TASK DESCRIPTION » Reproduce the records from the line containing "You are a computer-use agent. This" up to and including the line containing "pyautogui.click(x=356, y=83)", renaming "Instruction" to "Objective" and keeping everything else unchanged.

DATA ROWS »
----------

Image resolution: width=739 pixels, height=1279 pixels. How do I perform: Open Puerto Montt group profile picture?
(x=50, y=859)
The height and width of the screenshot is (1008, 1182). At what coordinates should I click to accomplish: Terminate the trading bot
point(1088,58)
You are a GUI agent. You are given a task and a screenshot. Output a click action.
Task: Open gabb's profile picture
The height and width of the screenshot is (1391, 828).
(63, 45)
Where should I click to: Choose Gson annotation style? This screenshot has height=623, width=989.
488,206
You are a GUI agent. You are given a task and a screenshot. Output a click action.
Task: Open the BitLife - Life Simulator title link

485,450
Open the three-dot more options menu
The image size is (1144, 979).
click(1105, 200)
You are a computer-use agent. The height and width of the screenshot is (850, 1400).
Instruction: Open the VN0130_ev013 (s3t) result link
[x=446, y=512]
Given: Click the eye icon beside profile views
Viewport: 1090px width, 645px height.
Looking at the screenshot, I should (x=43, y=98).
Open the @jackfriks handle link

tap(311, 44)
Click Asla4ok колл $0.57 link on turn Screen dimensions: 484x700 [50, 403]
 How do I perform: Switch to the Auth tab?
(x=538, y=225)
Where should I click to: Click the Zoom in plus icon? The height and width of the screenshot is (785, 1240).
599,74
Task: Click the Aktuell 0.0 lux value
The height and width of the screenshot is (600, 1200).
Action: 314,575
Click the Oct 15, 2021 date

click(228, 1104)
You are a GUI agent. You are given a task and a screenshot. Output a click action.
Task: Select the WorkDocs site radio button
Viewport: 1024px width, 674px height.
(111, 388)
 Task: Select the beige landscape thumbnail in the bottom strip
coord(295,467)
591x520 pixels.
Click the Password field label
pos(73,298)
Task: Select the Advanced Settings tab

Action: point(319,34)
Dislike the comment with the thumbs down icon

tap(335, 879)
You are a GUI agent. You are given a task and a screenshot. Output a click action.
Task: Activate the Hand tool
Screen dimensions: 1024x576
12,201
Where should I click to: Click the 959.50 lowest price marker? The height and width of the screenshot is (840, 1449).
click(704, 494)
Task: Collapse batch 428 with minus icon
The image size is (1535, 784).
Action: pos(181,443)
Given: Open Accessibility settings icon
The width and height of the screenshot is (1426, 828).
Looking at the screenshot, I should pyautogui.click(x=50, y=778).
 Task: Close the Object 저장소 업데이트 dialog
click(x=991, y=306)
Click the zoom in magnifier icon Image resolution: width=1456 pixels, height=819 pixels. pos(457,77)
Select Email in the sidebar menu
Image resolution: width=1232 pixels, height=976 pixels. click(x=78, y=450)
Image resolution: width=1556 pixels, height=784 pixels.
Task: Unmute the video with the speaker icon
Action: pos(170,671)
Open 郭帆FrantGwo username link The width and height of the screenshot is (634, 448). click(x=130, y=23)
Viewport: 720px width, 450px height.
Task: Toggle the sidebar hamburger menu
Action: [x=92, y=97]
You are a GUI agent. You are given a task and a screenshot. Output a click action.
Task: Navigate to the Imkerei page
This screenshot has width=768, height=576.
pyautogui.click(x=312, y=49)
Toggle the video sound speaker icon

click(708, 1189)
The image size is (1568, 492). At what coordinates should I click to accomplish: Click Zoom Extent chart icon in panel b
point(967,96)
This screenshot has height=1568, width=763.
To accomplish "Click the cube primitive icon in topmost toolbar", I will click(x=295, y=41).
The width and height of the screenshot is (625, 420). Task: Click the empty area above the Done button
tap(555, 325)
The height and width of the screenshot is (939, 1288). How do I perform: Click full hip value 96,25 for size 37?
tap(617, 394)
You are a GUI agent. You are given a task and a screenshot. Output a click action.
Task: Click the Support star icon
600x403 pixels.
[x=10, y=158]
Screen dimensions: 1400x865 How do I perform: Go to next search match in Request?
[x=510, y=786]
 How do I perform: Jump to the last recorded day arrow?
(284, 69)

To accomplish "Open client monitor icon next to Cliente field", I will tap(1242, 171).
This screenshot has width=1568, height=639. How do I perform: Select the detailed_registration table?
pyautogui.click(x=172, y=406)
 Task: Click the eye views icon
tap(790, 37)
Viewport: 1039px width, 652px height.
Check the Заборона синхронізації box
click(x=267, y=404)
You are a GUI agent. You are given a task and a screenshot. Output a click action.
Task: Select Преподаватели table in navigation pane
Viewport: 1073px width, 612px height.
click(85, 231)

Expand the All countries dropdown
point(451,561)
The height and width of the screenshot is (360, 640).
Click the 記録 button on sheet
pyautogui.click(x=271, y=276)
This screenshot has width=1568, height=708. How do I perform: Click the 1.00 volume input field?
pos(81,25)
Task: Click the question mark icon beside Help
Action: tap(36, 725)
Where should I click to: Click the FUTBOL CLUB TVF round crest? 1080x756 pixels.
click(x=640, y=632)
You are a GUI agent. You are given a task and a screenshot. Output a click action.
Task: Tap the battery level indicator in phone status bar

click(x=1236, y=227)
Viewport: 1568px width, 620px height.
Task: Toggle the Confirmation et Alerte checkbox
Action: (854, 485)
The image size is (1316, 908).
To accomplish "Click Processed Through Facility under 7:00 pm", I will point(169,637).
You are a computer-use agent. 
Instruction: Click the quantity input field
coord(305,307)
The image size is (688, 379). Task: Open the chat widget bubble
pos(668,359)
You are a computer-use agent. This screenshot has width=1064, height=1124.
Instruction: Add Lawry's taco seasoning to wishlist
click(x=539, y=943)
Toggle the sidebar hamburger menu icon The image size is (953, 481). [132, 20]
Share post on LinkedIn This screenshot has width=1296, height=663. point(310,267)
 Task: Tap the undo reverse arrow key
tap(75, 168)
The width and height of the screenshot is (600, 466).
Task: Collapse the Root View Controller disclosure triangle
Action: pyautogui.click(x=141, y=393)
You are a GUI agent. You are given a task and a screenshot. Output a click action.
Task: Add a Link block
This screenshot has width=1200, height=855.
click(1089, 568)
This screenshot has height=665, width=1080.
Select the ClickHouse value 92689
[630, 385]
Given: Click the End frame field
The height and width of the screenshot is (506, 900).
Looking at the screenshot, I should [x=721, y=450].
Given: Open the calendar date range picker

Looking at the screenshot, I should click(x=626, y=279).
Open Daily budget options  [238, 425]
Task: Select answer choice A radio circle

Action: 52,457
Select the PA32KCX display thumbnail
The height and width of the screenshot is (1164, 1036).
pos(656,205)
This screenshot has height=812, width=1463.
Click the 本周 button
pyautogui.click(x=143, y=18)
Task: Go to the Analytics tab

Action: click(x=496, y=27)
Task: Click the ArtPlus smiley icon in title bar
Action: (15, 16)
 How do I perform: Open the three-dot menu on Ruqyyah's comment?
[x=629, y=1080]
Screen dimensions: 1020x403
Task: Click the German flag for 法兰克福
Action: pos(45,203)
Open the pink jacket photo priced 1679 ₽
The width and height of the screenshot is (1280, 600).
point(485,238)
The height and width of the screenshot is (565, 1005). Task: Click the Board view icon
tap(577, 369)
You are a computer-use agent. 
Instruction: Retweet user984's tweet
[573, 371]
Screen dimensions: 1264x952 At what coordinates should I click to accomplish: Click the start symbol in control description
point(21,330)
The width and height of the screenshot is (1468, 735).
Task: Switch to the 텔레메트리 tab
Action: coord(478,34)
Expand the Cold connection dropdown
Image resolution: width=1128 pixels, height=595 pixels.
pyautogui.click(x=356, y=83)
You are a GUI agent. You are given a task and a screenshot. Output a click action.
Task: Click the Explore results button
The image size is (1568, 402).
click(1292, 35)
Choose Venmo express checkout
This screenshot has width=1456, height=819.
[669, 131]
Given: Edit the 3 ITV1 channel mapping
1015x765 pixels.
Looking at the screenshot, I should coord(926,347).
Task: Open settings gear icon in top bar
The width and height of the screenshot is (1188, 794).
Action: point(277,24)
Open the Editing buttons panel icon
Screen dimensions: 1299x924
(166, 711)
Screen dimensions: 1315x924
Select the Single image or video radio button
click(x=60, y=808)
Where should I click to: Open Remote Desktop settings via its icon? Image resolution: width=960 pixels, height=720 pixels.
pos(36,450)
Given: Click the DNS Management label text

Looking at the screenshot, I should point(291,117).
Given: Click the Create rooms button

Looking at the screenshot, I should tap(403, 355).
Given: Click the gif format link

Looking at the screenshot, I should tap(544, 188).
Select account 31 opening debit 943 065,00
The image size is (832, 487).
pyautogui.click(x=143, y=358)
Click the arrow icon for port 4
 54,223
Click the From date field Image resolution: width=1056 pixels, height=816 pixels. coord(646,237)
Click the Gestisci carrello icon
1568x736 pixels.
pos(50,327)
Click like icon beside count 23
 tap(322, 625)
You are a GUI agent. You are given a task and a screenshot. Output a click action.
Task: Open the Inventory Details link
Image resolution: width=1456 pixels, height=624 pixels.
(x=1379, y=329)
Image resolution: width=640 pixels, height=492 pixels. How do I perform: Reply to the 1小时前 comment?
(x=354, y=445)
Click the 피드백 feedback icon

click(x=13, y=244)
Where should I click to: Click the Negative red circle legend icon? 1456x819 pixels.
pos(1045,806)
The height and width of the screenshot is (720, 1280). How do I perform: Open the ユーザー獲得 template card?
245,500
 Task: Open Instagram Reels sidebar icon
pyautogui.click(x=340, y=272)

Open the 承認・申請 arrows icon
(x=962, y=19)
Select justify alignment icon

----------

RESULT »
You are a computer-use agent. This screenshot has width=1064, height=1124.
Objective: Add Lawry's taco seasoning to wishlist
click(x=539, y=943)
Toggle the sidebar hamburger menu icon The image size is (953, 481). [132, 20]
Share post on LinkedIn This screenshot has width=1296, height=663. point(310,267)
 Task: Tap the undo reverse arrow key
tap(75, 168)
The width and height of the screenshot is (600, 466).
Task: Collapse the Root View Controller disclosure triangle
Action: pyautogui.click(x=141, y=393)
You are a GUI agent. You are given a task and a screenshot. Output a click action.
Task: Add a Link block
This screenshot has width=1200, height=855.
click(1089, 568)
This screenshot has height=665, width=1080.
Select the ClickHouse value 92689
[630, 385]
Given: Click the End frame field
The height and width of the screenshot is (506, 900).
Looking at the screenshot, I should [x=721, y=450].
Given: Open the calendar date range picker

Looking at the screenshot, I should click(x=626, y=279).
Open Daily budget options  [238, 425]
Task: Select answer choice A radio circle

Action: 52,457
Select the PA32KCX display thumbnail
The height and width of the screenshot is (1164, 1036).
pos(656,205)
This screenshot has height=812, width=1463.
Click the 本周 button
pyautogui.click(x=143, y=18)
Task: Go to the Analytics tab

Action: click(x=496, y=27)
Task: Click the ArtPlus smiley icon in title bar
Action: (15, 16)
 How do I perform: Open the three-dot menu on Ruqyyah's comment?
[x=629, y=1080]
Screen dimensions: 1020x403
Task: Click the German flag for 法兰克福
Action: pos(45,203)
Open the pink jacket photo priced 1679 ₽
The width and height of the screenshot is (1280, 600).
point(485,238)
The height and width of the screenshot is (565, 1005). Task: Click the Board view icon
tap(577, 369)
You are a computer-use agent. 
Objective: Retweet user984's tweet
[573, 371]
Screen dimensions: 1264x952 At what coordinates should I click to accomplish: Click the start symbol in control description
point(21,330)
The width and height of the screenshot is (1468, 735).
Task: Switch to the 텔레메트리 tab
Action: coord(478,34)
Expand the Cold connection dropdown
Image resolution: width=1128 pixels, height=595 pixels.
pyautogui.click(x=356, y=83)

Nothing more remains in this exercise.